Top of RECORDS SHOWN
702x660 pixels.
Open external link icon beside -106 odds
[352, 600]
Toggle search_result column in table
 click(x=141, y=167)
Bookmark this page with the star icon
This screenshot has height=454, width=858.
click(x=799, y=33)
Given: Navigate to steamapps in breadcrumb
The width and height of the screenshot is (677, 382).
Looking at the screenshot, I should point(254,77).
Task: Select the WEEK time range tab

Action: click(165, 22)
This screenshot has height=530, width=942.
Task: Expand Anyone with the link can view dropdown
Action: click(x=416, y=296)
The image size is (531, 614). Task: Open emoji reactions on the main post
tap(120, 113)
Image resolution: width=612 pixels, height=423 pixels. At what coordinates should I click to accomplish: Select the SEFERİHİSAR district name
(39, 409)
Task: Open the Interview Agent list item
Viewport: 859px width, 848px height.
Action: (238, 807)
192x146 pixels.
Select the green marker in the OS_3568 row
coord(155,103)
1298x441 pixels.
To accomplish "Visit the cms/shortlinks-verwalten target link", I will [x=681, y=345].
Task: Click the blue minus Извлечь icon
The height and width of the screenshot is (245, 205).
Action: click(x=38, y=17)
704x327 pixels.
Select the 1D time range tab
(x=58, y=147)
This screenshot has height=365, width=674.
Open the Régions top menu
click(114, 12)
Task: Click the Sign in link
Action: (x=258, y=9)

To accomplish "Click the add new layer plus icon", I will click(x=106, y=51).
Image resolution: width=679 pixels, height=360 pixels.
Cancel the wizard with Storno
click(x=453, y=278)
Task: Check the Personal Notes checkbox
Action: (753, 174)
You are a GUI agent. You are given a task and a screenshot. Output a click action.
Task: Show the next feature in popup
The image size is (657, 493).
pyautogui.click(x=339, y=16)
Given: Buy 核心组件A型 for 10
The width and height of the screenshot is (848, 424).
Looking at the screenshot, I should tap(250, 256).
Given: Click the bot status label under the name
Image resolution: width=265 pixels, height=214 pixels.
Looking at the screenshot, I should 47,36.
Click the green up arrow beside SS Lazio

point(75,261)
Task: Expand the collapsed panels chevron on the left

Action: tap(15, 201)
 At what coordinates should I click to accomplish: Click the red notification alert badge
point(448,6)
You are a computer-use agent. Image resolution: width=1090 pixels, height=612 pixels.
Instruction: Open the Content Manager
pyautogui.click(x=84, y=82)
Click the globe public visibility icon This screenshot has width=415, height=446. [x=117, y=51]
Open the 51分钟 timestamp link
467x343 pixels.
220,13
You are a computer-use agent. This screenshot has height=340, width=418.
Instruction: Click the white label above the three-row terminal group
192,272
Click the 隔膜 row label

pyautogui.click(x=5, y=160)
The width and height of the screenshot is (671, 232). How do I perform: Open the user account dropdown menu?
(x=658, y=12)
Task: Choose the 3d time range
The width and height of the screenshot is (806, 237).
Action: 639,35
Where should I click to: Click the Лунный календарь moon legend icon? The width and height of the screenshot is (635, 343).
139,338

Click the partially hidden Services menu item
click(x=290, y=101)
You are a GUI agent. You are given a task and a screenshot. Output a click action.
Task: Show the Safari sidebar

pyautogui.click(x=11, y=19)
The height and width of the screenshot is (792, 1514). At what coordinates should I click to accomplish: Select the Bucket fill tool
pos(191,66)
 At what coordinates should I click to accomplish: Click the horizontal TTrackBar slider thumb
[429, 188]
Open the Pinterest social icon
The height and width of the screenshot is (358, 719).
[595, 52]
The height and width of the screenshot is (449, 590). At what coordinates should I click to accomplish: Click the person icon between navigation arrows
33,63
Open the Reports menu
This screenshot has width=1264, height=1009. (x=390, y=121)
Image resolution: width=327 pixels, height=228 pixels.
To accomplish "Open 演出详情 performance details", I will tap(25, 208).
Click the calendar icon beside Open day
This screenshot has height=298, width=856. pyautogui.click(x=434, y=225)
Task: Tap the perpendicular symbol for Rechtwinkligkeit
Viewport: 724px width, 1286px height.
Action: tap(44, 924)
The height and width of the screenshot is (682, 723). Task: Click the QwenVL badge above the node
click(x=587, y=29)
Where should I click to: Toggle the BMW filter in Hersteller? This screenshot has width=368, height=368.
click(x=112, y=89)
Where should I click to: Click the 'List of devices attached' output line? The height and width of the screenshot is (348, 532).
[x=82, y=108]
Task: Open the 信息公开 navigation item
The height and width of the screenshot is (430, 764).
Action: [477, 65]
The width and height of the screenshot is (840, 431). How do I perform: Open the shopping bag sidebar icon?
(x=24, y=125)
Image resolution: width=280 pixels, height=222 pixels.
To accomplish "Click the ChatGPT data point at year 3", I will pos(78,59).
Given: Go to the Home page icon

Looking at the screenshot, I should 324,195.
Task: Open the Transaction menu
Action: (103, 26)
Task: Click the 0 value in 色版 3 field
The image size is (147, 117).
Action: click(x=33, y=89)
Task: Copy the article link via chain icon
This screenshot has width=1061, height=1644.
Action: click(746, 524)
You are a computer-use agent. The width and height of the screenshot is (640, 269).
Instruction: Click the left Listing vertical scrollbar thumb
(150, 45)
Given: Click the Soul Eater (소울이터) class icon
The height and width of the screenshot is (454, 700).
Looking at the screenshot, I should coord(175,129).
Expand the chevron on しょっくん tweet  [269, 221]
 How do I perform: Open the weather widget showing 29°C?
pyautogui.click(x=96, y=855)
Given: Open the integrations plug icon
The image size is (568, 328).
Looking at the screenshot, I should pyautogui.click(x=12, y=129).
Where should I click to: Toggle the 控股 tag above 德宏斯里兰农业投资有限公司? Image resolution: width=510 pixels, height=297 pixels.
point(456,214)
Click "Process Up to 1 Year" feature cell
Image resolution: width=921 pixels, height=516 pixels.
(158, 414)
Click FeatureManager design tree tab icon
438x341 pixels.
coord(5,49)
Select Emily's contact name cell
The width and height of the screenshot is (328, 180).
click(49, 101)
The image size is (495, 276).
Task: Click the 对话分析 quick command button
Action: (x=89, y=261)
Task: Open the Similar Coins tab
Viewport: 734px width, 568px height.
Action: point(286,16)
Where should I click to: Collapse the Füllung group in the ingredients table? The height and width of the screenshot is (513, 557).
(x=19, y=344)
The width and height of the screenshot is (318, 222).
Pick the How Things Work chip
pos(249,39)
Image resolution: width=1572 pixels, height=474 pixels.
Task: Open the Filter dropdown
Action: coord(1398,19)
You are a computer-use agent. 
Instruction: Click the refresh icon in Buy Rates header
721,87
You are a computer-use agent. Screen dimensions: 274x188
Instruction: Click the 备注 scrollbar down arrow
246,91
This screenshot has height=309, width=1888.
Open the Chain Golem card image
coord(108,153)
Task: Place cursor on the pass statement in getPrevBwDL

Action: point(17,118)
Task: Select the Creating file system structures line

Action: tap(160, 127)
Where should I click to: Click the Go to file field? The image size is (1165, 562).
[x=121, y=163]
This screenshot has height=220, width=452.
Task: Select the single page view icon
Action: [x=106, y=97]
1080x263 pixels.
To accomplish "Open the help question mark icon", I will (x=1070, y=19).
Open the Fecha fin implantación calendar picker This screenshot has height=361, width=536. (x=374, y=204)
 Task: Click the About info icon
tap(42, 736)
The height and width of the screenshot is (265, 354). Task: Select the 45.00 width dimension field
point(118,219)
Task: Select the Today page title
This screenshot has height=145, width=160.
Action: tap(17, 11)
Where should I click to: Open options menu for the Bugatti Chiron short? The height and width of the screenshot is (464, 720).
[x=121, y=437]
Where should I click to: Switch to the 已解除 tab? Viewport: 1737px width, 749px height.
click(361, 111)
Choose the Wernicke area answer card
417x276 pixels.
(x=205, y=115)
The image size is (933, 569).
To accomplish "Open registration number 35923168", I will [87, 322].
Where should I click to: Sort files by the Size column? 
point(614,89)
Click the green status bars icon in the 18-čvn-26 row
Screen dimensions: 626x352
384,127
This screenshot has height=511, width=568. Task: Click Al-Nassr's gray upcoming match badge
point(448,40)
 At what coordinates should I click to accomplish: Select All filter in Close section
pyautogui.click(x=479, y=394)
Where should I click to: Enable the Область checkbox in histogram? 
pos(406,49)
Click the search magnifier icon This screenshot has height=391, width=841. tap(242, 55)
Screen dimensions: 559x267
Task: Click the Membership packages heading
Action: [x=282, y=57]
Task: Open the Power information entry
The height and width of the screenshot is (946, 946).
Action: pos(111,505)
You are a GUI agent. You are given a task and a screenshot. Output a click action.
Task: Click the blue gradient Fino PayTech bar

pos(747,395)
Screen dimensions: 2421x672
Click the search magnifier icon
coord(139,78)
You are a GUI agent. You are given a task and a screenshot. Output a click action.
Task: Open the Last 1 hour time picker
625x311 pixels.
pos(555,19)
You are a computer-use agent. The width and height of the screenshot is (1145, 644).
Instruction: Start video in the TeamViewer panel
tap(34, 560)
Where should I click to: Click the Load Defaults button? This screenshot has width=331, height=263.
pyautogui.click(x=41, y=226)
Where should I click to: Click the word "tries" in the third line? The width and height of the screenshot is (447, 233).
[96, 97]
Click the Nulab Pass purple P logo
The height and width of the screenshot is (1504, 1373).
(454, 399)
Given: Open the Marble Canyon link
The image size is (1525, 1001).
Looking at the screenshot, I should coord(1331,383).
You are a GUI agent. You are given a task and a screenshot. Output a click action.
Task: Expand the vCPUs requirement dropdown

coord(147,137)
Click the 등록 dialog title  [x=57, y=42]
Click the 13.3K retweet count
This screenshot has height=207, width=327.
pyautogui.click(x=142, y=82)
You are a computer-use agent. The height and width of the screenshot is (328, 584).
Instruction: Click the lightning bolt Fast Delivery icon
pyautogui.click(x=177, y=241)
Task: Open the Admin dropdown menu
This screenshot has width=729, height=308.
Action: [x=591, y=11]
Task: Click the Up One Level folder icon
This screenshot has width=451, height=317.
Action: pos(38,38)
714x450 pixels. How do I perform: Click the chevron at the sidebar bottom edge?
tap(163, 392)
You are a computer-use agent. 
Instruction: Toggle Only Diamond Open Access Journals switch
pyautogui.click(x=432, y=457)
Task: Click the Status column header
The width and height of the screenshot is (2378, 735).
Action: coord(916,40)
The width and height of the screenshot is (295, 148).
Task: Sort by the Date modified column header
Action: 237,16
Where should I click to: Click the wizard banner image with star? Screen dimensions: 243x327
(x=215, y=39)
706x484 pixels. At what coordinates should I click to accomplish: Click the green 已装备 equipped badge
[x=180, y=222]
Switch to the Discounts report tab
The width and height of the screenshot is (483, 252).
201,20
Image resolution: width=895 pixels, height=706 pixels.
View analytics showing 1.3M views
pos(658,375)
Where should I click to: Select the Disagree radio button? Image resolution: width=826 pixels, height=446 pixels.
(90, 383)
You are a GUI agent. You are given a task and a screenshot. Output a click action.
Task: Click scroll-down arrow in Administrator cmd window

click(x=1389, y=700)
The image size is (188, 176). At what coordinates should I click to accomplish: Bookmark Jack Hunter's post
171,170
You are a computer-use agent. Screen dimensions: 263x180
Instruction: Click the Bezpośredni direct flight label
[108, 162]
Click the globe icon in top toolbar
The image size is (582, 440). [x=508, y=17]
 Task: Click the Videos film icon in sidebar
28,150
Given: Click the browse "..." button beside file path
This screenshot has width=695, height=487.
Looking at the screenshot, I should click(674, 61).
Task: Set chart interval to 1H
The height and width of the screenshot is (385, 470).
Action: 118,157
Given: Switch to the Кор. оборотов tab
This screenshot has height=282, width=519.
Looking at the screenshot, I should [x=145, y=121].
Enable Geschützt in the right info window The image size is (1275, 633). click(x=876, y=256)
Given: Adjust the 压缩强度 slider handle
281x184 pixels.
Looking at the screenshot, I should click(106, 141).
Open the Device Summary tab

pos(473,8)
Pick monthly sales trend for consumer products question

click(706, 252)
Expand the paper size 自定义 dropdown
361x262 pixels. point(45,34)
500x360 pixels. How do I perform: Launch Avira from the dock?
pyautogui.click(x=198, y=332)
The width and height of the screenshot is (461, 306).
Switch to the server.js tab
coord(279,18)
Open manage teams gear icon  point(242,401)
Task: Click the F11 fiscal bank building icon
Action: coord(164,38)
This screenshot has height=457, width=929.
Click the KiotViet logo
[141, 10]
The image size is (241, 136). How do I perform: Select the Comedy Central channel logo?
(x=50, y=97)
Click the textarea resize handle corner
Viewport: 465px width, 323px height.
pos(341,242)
Bottom of RECORDS SHOWN
EXERCISE AIM ▸ Filter the entries above down to the lines that hold the word "title", and copy those lines.

ANSWER ▸
Task: Select the Today page title
Click the 등록 dialog title  [x=57, y=42]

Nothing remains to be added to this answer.